Rows on where targets appear:
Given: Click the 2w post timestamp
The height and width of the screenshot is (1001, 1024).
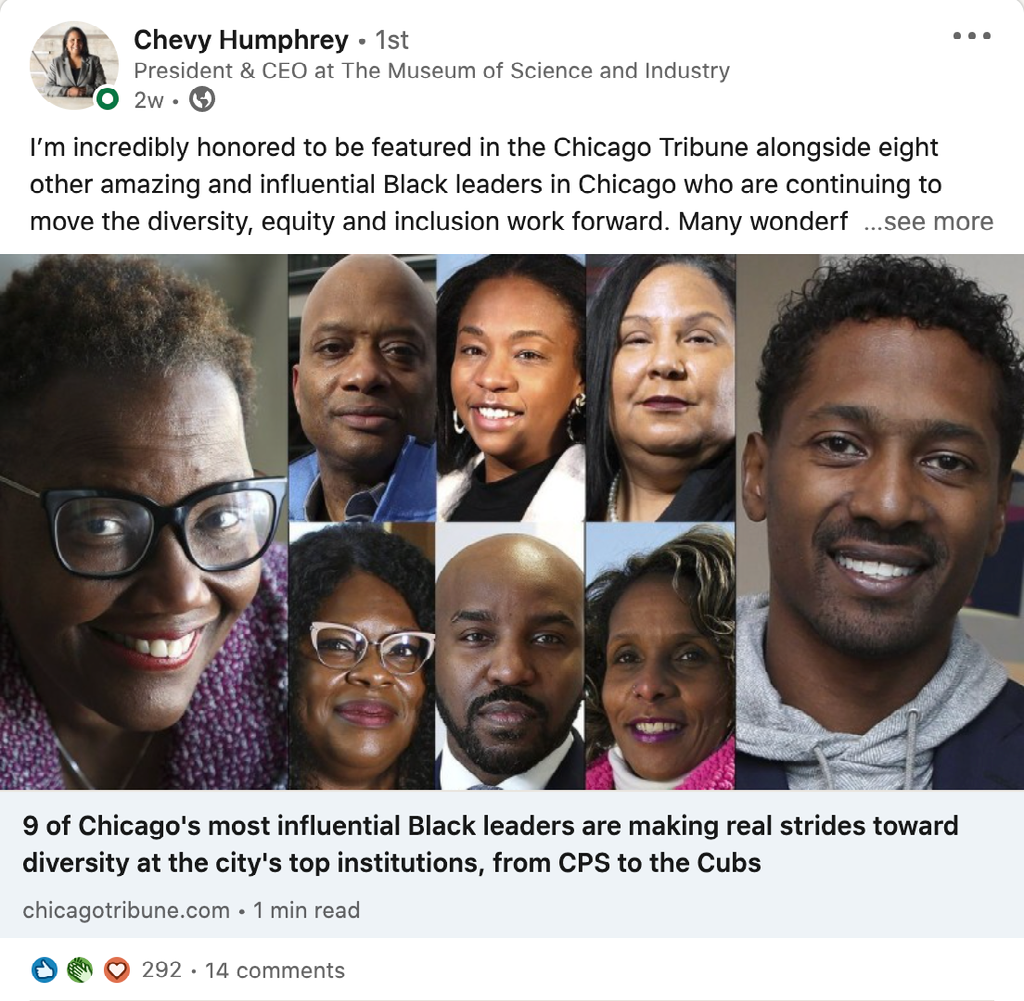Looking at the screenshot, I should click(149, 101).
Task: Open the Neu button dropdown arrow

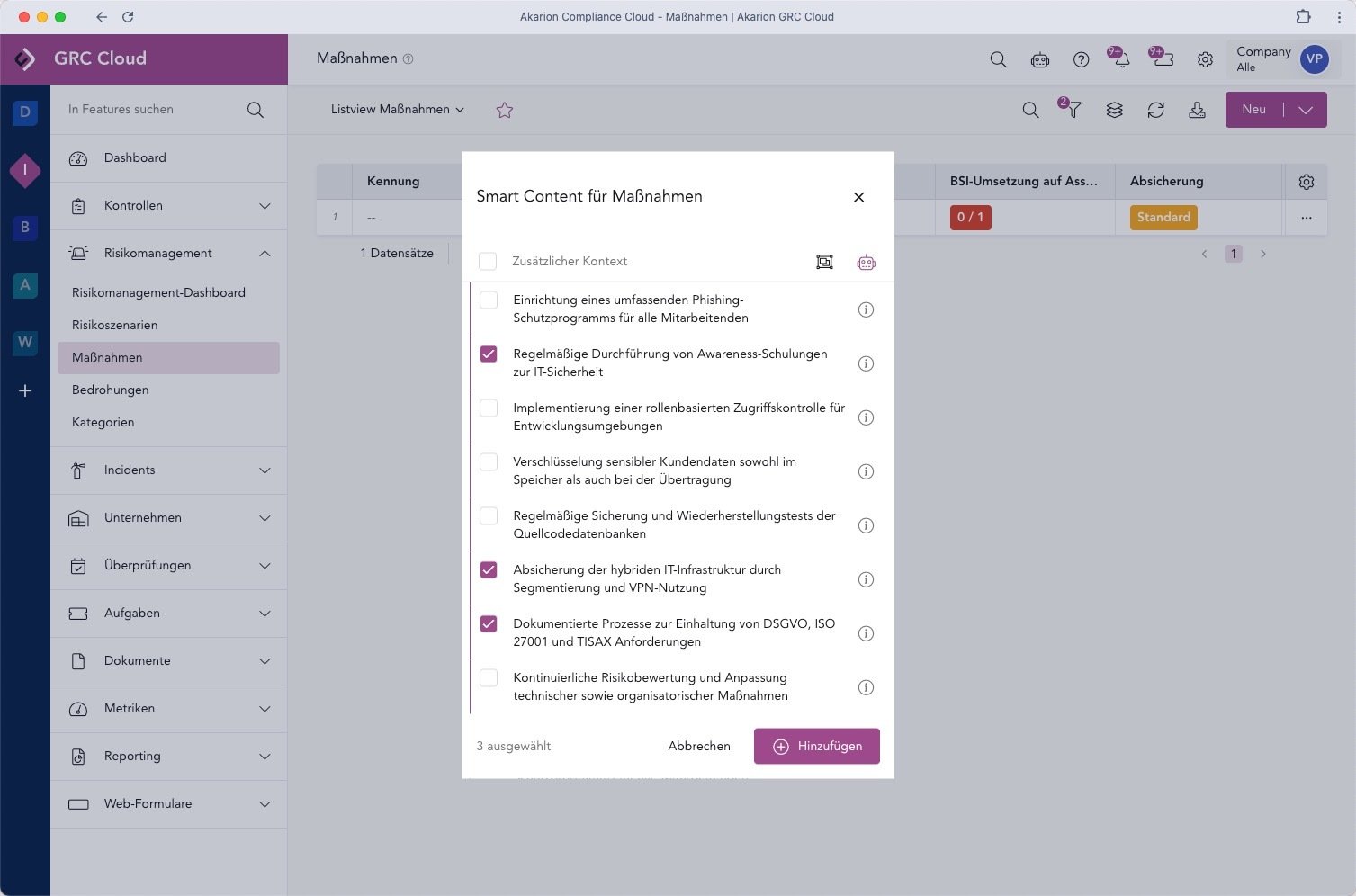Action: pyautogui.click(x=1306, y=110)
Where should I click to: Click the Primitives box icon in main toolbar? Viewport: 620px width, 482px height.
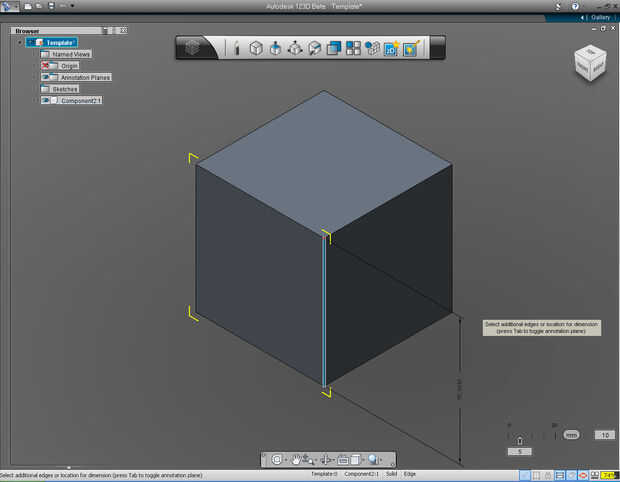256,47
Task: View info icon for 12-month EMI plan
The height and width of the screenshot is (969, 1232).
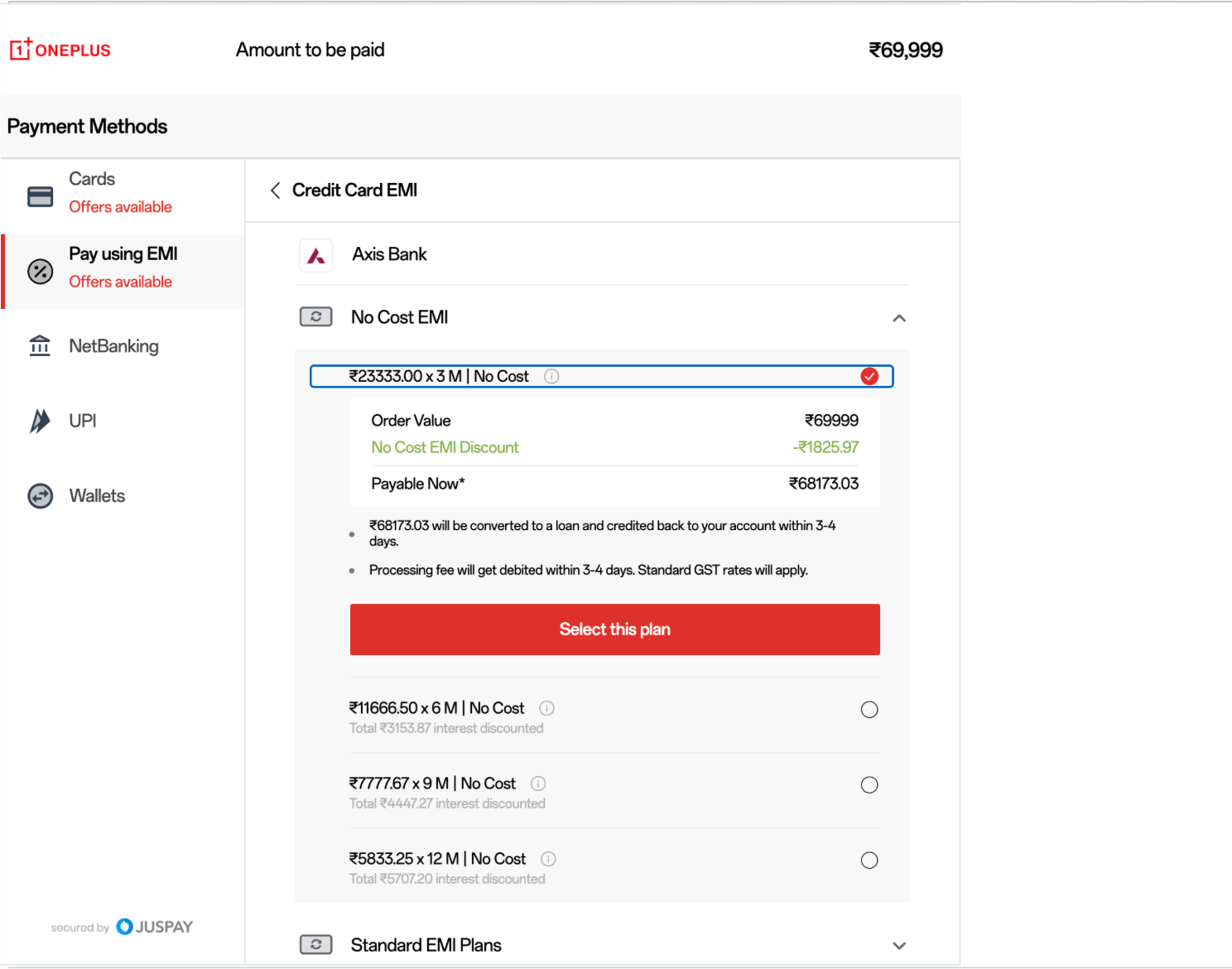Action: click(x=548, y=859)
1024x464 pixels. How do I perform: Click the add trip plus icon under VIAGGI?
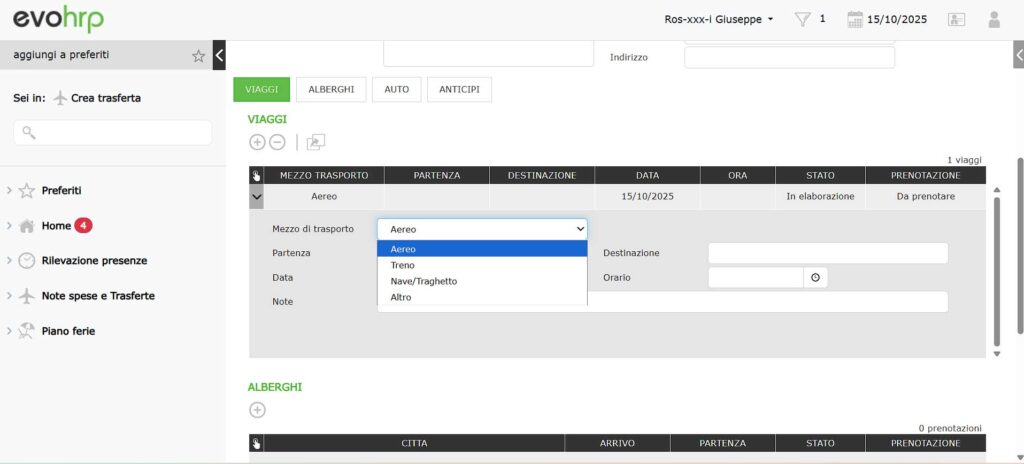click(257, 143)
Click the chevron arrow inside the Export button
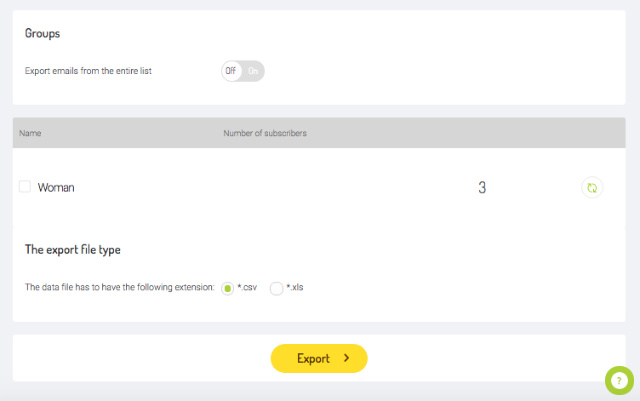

What you have to do:
Rewrite the lines above as a Markdown table with the columns No. and Line, numbering each row and skipping blank lines. Leave the pictures out of the answer.

Task solution:
| No. | Line |
|---|---|
| 1 | Given: Click the 2w post timestamp |
| 2 | The height and width of the screenshot is (1001, 1024). |
| 3 | Looking at the screenshot, I should click(149, 101). |
| 4 | Task: Open the Neu button dropdown arrow |
| 5 | Action: pyautogui.click(x=1306, y=110) |
| 6 | Where should I click to: Click the Primitives box icon in main toolbar? Viewport: 620px width, 482px height. |
| 7 | 256,47 |
| 8 | Task: View info icon for 12-month EMI plan |
| 9 | The height and width of the screenshot is (969, 1232). |
| 10 | Action: click(x=548, y=859) |
| 11 | 1024x464 pixels. How do I perform: Click the add trip plus icon under VIAGGI? |
| 12 | click(257, 143) |
| 13 | Click the chevron arrow inside the Export button |